:: YOUR GOAL ::
Rewrite the rows from the line containing "The width and" through the end of the rows, both ends included, multiplying every coordinate in the answers by 1.55 and rounding to whole numbers, with halves rounded up. Leave the numbers in the requests unchanged, give only these lines, and omit the pictures.

Item coordinate data
###
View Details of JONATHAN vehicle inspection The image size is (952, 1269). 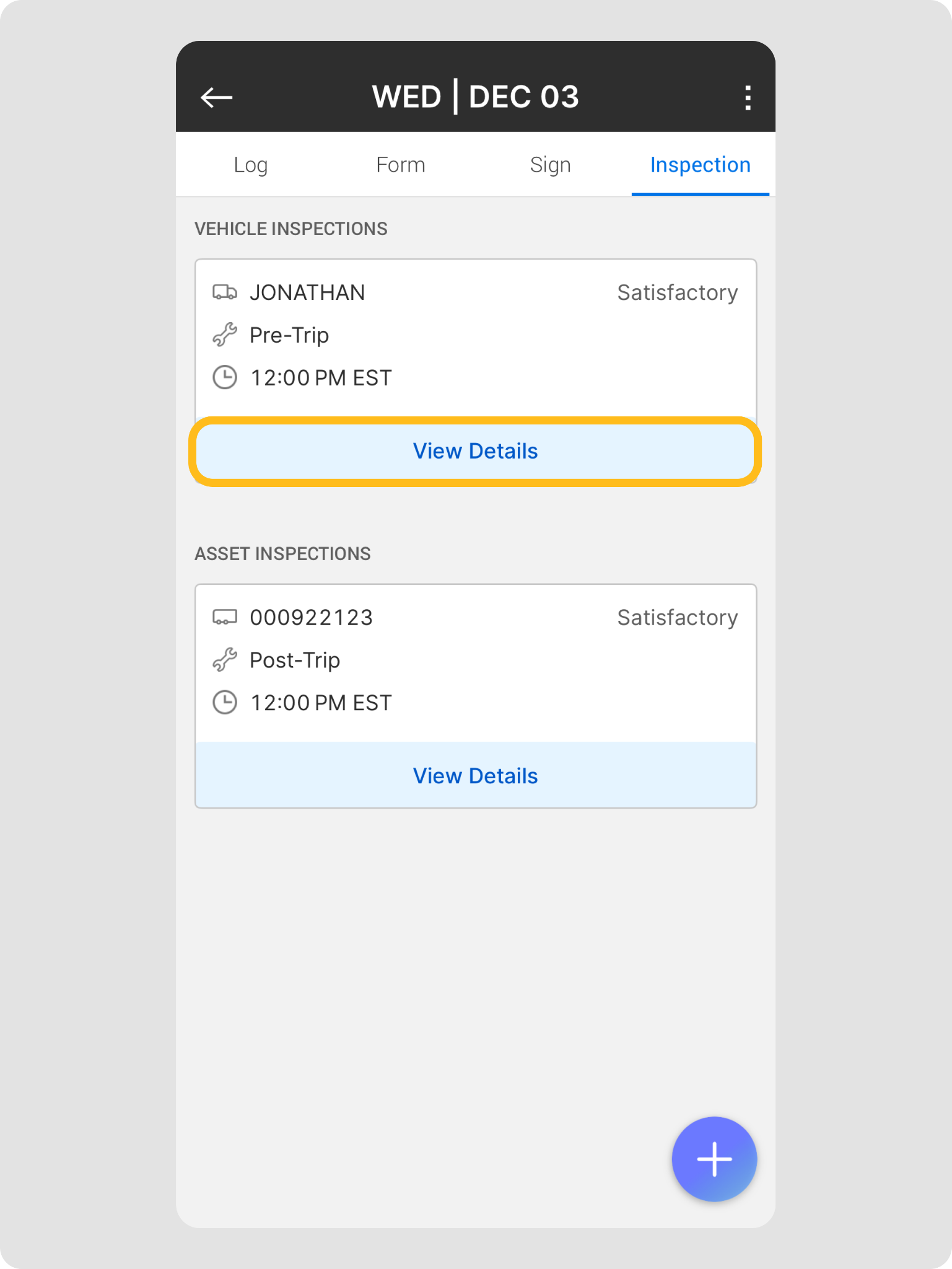475,451
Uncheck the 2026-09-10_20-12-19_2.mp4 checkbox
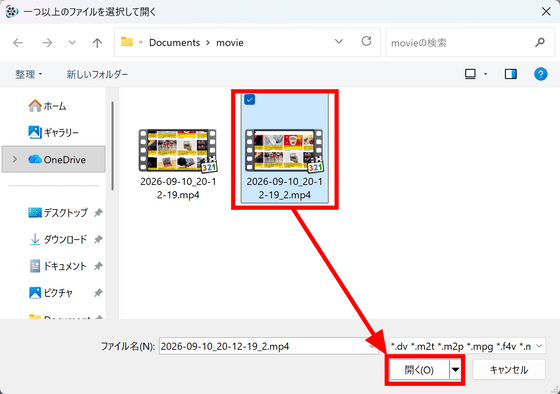Viewport: 560px width, 394px height. tap(250, 99)
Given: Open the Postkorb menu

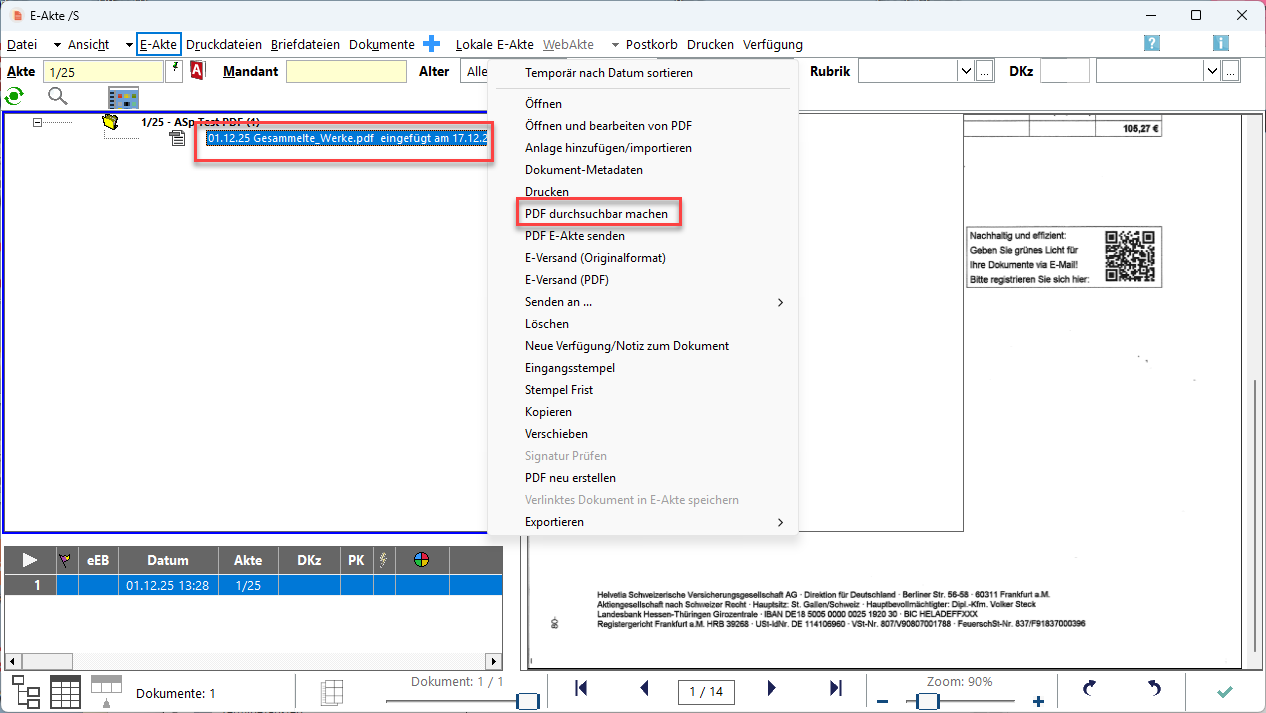Looking at the screenshot, I should pos(651,45).
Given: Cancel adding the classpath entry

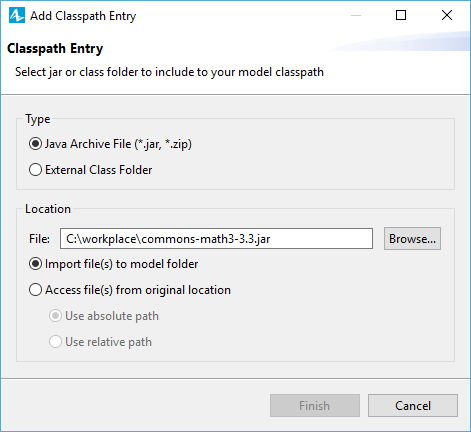Looking at the screenshot, I should point(413,406).
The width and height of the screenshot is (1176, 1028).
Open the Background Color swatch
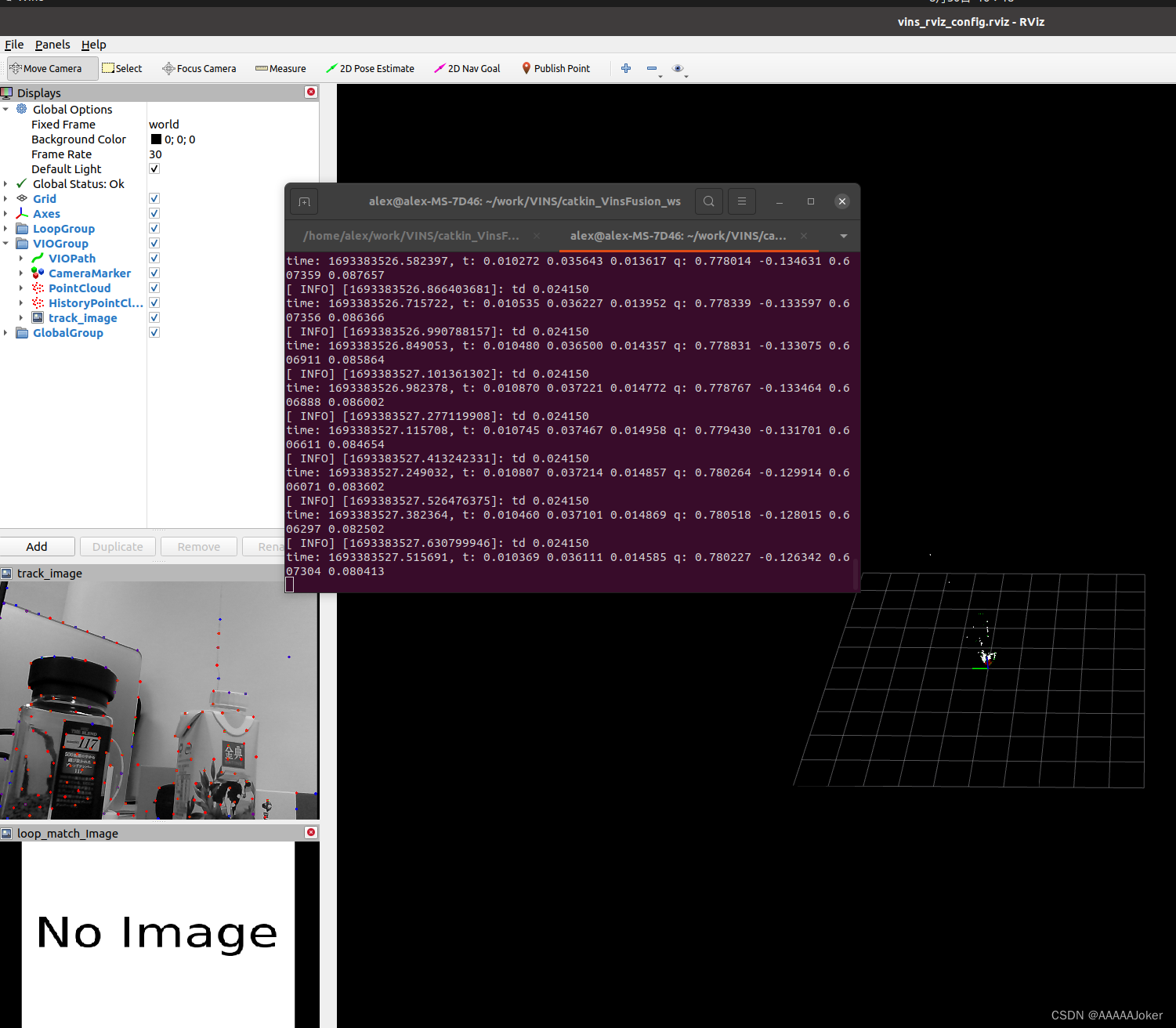pyautogui.click(x=156, y=139)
###
:: COMPLETED EXERCISE ::
The width and height of the screenshot is (1176, 1028).
Open the Background Color swatch
pyautogui.click(x=242, y=215)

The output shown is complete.